Uzat ayaklarını. Çek içine güneşi, ayçiçeği gibi.

Pinekle.

Önceden ve sonrasından sıyrıl. Kal o anda.

Rüzgarla ürperip sırtına al hırkayı. Güneş buluttan çıkınca fazlalık yapsın. Tek derdin bu olsun. Tek hesabın, güneşin buluttan ne zaman kurtulacağı.






Sorumsuz günlerin coşkusu geri gelsin.

Tiril tiril elbisenin eteklerini sallayıp zıplayarak yürümek gibi.

Sadece aklına geleni yap.

Zamanı günün ışığıyla, acıkan karnınla, ağırlaşan göz kapaklarınla yakala.

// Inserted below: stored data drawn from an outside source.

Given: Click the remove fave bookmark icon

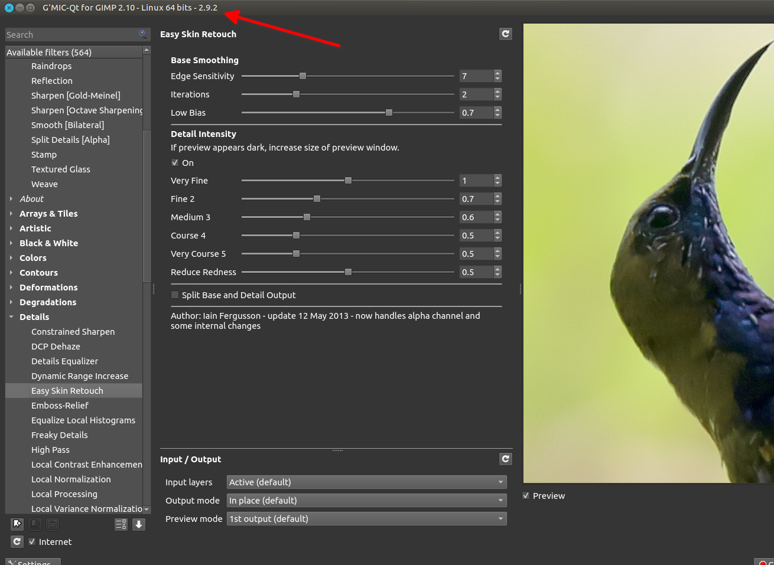Looking at the screenshot, I should coord(35,524).
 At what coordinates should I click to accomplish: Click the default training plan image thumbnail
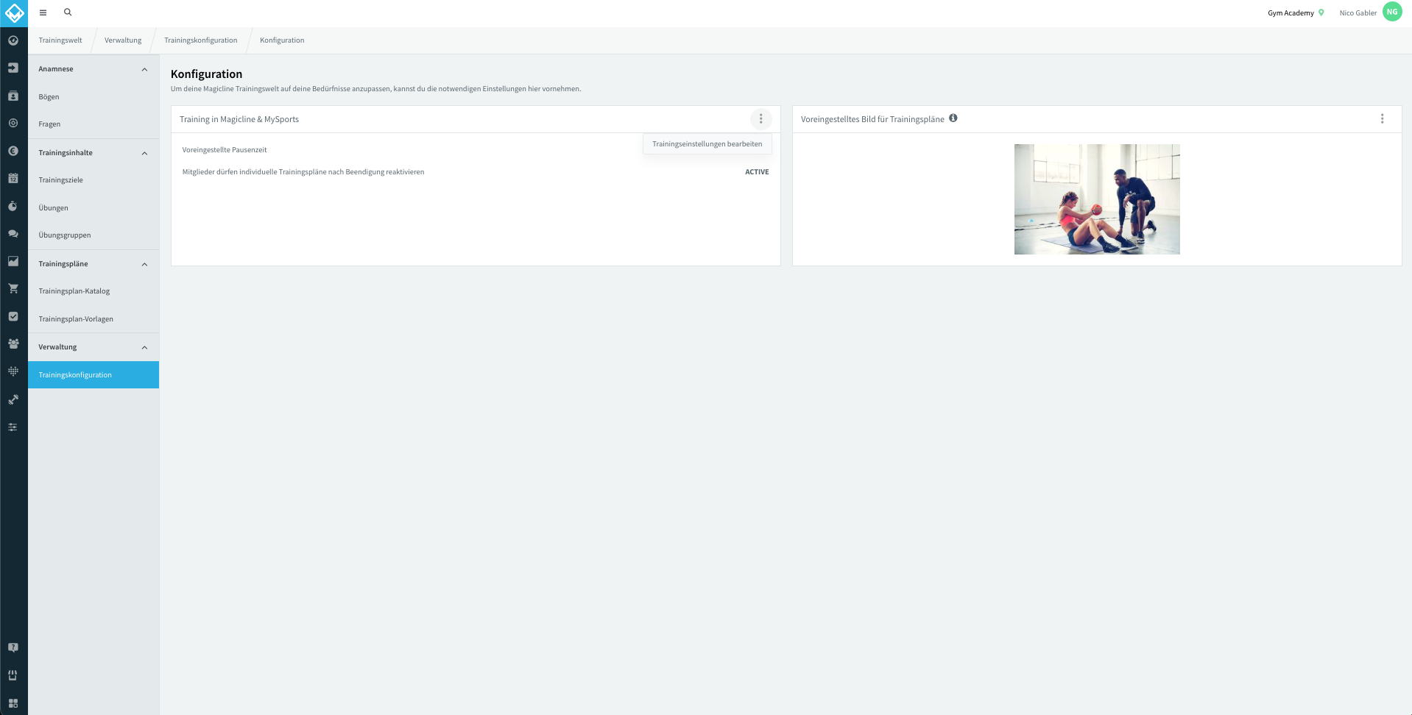pos(1097,199)
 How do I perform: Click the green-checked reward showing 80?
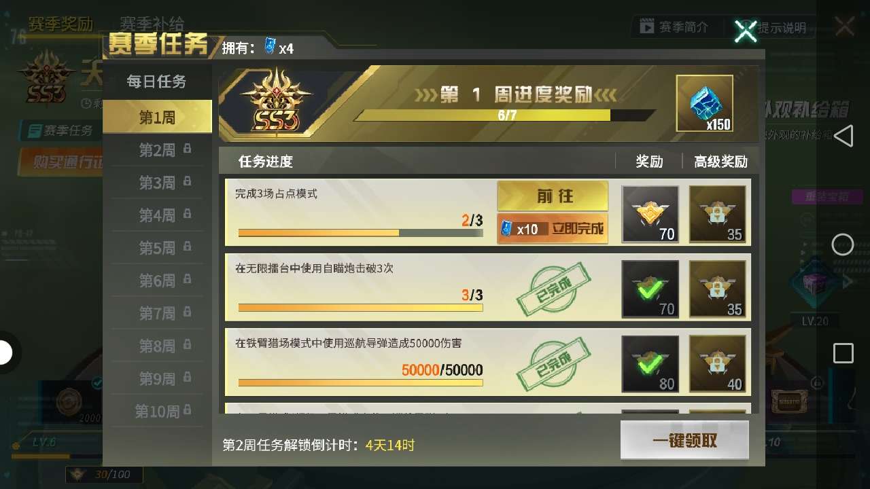coord(650,364)
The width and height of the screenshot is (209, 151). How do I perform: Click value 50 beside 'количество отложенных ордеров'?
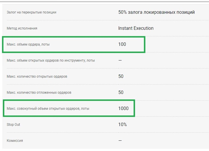coord(121,93)
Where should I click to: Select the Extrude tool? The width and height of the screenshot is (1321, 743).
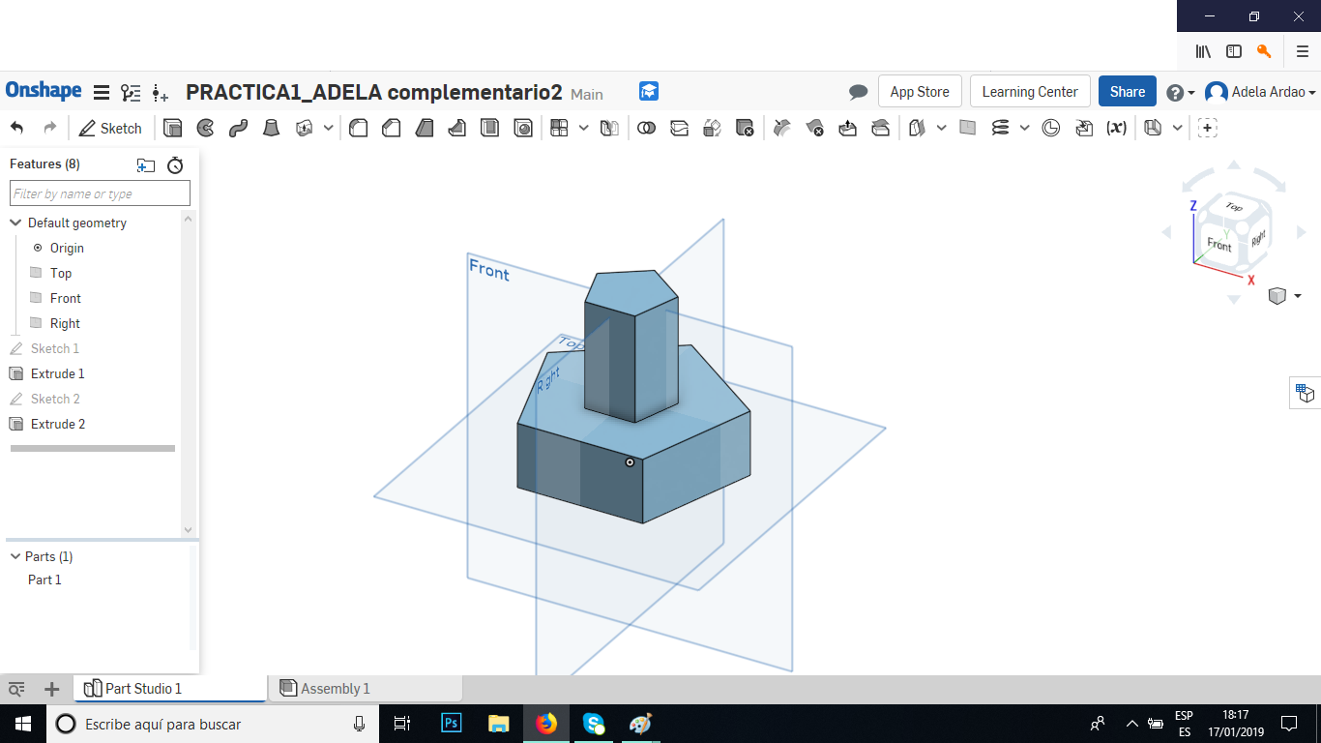[x=172, y=128]
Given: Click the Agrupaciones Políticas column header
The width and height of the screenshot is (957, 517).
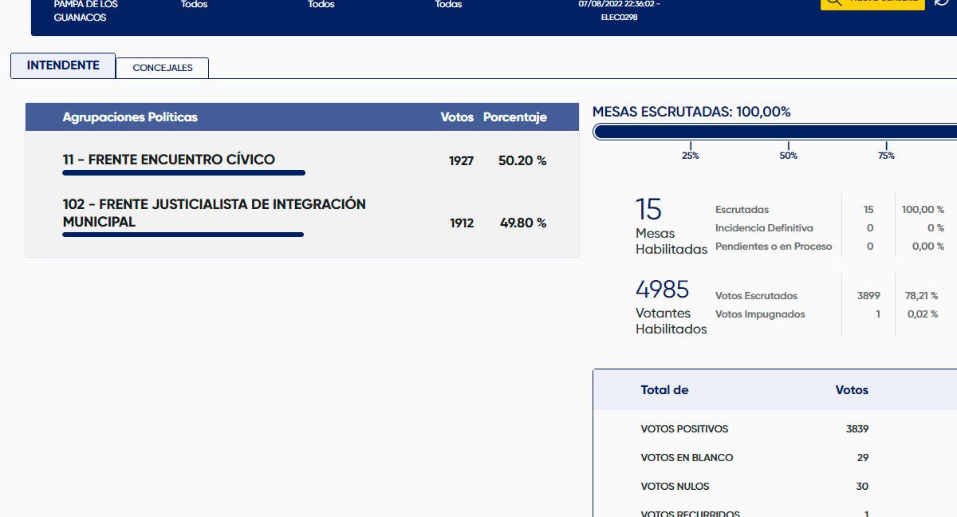Looking at the screenshot, I should [x=130, y=117].
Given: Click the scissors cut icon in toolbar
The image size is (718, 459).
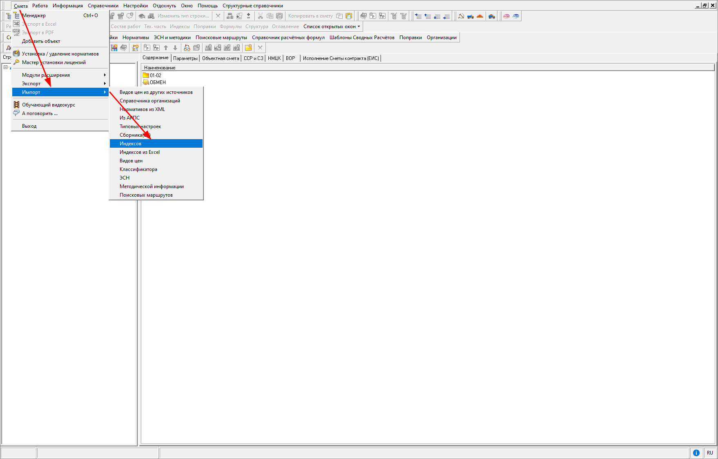Looking at the screenshot, I should pyautogui.click(x=260, y=16).
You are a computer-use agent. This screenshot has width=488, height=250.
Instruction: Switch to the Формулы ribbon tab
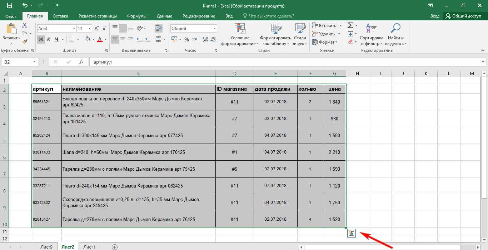point(136,16)
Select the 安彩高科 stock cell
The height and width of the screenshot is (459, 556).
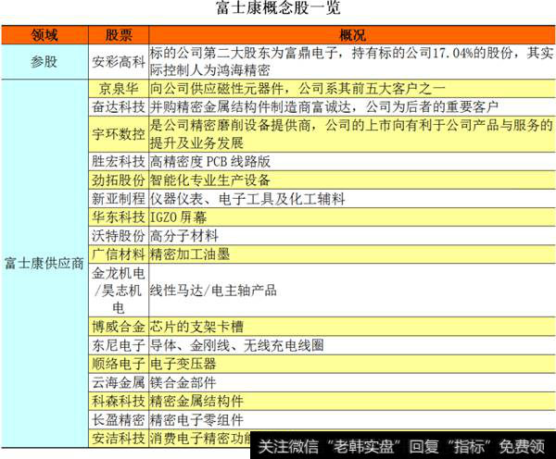118,63
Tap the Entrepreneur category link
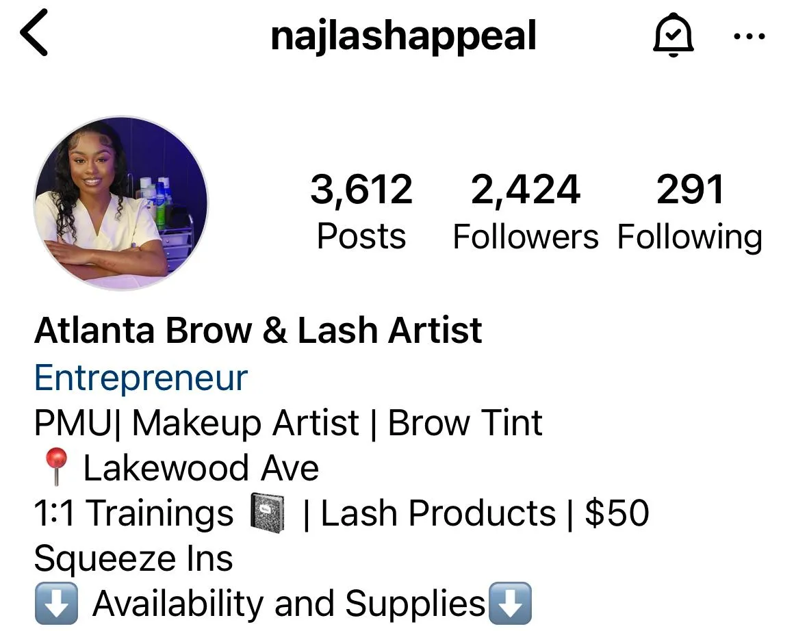The height and width of the screenshot is (631, 807). 141,378
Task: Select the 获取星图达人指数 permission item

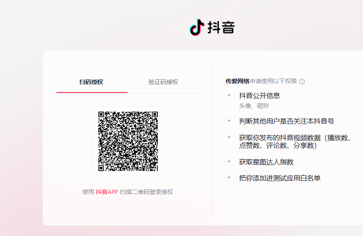Action: point(266,162)
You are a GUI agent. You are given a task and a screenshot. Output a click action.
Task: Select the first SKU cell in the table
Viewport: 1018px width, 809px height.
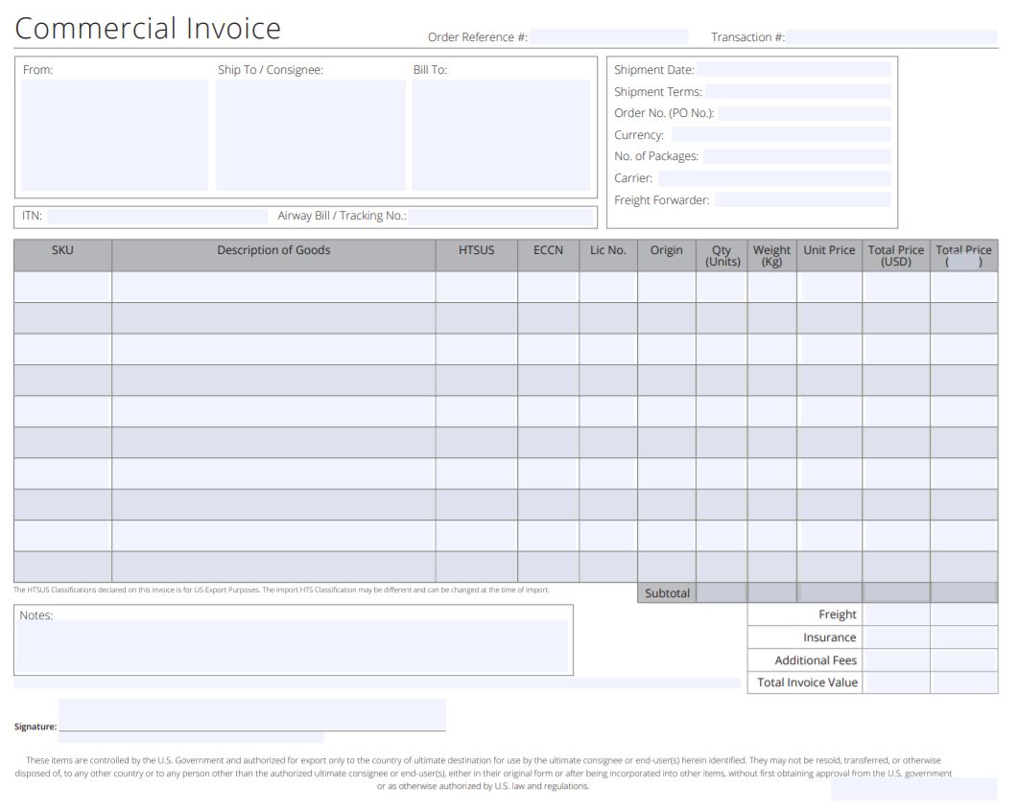coord(61,284)
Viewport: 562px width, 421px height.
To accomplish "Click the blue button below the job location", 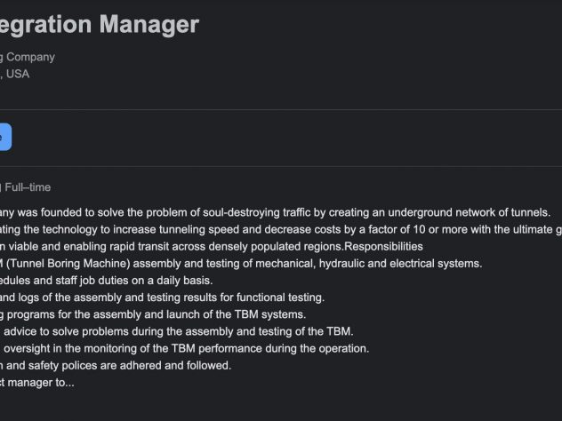I will tap(5, 137).
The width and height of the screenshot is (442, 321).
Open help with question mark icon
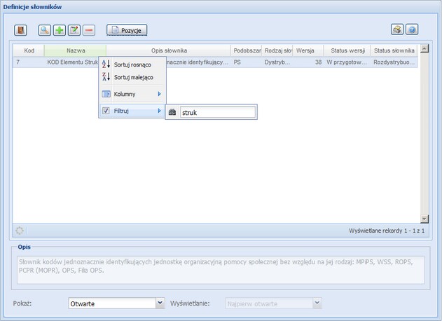[x=413, y=30]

Kendine bir Cabernet Sauvignon günü yap.

Bozcada’da..






Mikonos böyle bir yerdi mesela. Hafif.

Artı bir de aklına eseni yapma özgürlüğü, keşif coşkusu.

Şirince, Kaş, Como Gölü, Barcelona, Montmartre tepesi, Brugge, Havana…

Zor zamanların hayal kareleri hep buralar oldu.

Listeye Bozcaada da eklendi.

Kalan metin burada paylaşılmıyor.